The usefulness of the Kuroda normal forms is captured in the following result:

Theorem 1.

A grammar is length-increasing iff it is equivalent to a grammar in Kuroda normal form.

Note that the third production form $AB\\to CD$ may be replaced by the following productions

1.
$AB\\to AX$
2.
$AX\\to YX$
3.
$YX\\to YD$
4.
$YD\\to CD$

where $X, Y$ are new non-terminals introduced to $G$ . Note also that, among the new forms, 1 and 3 are right context-sensitive, while 2 and 4 are left context-sensitive.

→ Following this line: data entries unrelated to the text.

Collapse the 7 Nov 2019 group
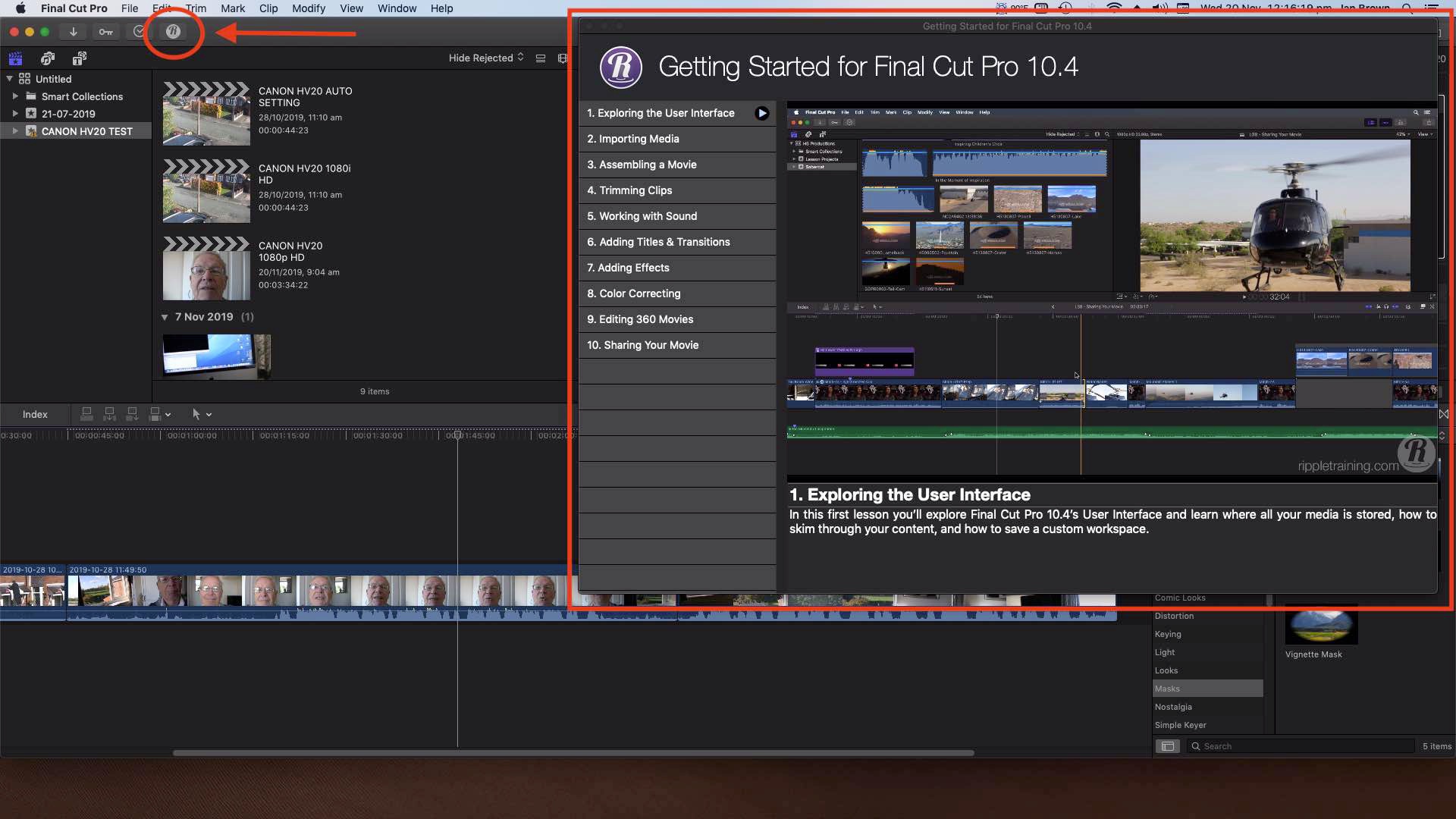Viewport: 1456px width, 819px height. tap(165, 317)
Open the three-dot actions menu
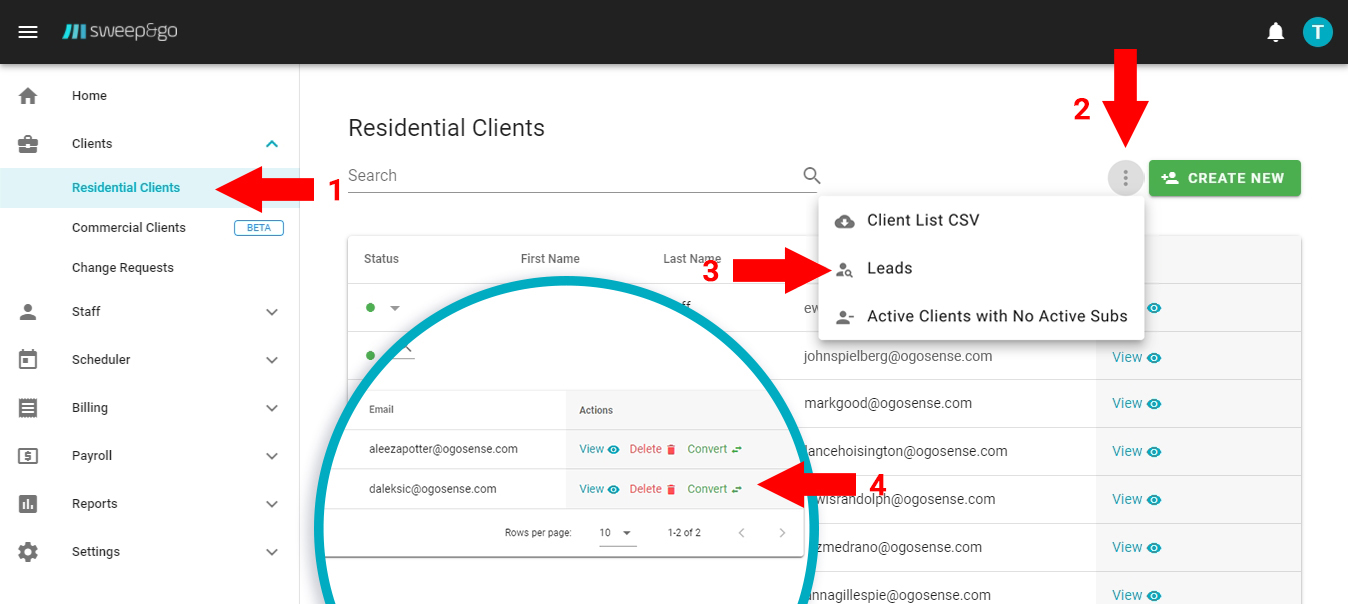The height and width of the screenshot is (604, 1348). [1125, 177]
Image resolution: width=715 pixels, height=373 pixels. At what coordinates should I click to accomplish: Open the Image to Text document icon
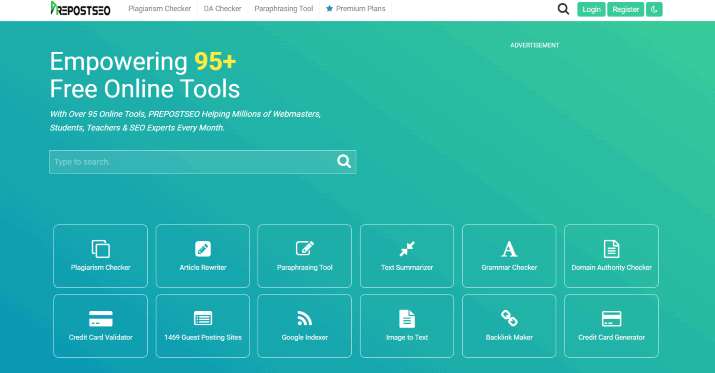point(407,319)
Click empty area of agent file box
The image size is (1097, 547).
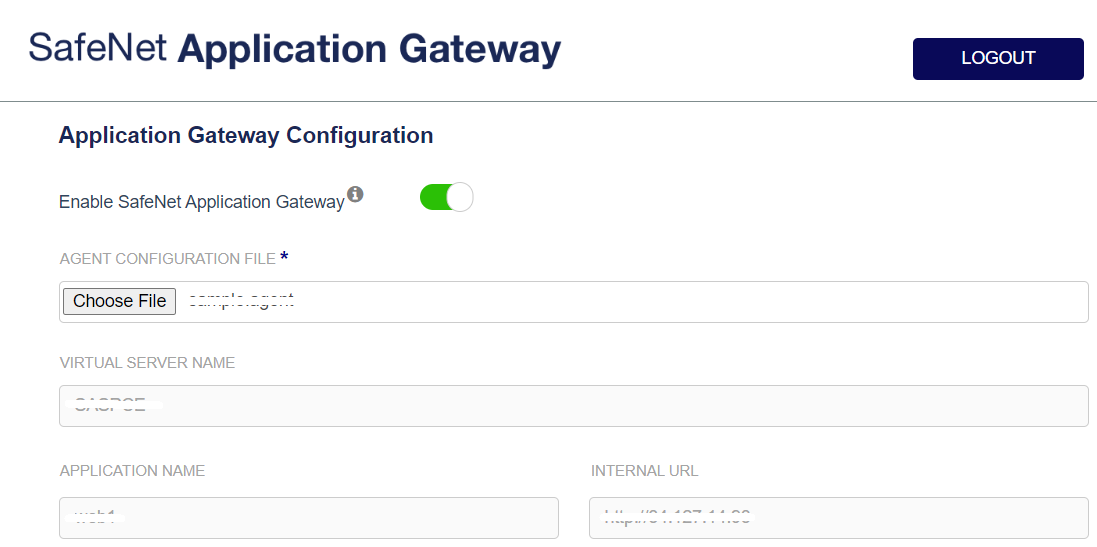tap(700, 302)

Thus, a grammar in Kuroda normal form is equivalent to a grammar with productions having one of the following forms:

1.
$A\\to a$ ,
2.
$A\\to BC$ ,
3.
$AB\\to AC$ ,
4.
$AB\\to CB$ .

It can be shown that

Theorem 2.

A grammar in Kuroda normal form if it is equivalent to a grammar whose productions are in one of forms $1,2$ , or $3$ .

By symmetry, a grammar in Kuroda normal form is equivalent to a grammar whose productions are in one of forms $1,2$ , or $4$ . A grammar whose productions are in one of forms $1,2$ , or $3$ is said to be in one-sided normal form.

As a corollary, every $\\lambda$ -free context-sensitive language (not containing the empty word $\\lambda$ ) can be generated by a grammar in one-sided normal form.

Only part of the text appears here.